First let us begin with the odds that were offered to Ms. Jolie. I am not sure if we have enough data to give iron-clad probabilities of developing a disease. Science hasn’t really progressed, where it can say with reasonable certainty that an individual will develop a cancer with pin-point accuracy. Thus, how right it is to tell Ms. Jolie that the chances of her developing breast cancer are in the upper nineties. The number crunching at the end of the day is still really number crunching only. To decide to operate based on nebulous odds is hard to justify. Wouldn’t regular screening through high-end mammogram suffice? Do doctors now have the ability to look at the crystal ball and predict the future occurrence of a disease with near certainty? I am not so sure at all.

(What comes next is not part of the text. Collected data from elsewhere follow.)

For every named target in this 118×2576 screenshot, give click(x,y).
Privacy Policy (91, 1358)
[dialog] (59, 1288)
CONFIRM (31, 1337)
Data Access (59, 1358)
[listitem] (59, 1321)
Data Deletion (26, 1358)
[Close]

Second, does this mean that now many women with a history of this and other dreaded diseases opt for preventive surgical interventions? More importantly, is such aggression right? I believe this may trigger an avalanche of unnecessary surgery. As it is, the worst kept secret in medicine is that the quantum of surgery we presently do is much more than what is really needed. Now, with patients asking doctors for preventive surgical interventions, where are we really headed? The surgeons, who would want to be more prudent, may lose out on surgical work as their more scalpel happy colleagues will be happy to take up cases refused by their more conservative colleagues. Since, patients themselves will be keen on surgical interventions, it would really take a lot for a surgeon to say that he won’t operate because he believes surgery is not indicated. Do we really need this situation, where surgeons may be operating only because patients are keen on it !
Third, isn’t there a moral dimension to preventive surgeries as well. Performing surgery on a healthy individual, who may develop a disease later in life is fraught with moral hazard. Every surgery howsoever small comes with an inherent risk. The risk is of human error as well as of infections and unexpected complications. Should a healthy individual be subject to these risks in the here and now, only to prevent what may happen in the future? In Ms. Jolie’s case, mastectomy and subsequent reconstruction of the breasts are fairly complex surgeries. They do run significant risks. Are these risks higher or lower than those represented by the occurrence of breast cancer in the future?
Finally, who should decide whether a preventive surgery is needed or not. Should a patient ask for it, pretty much like a preventive health check. Should a surgeon operate, only because the patient is keen on it?
In my view there shouldn’t be anything called Preventive Surgery. We should operate to cure and not prevent future events. The fear of an uncertain future, must not dictate what we do in the present. This is where, I stand on this debate.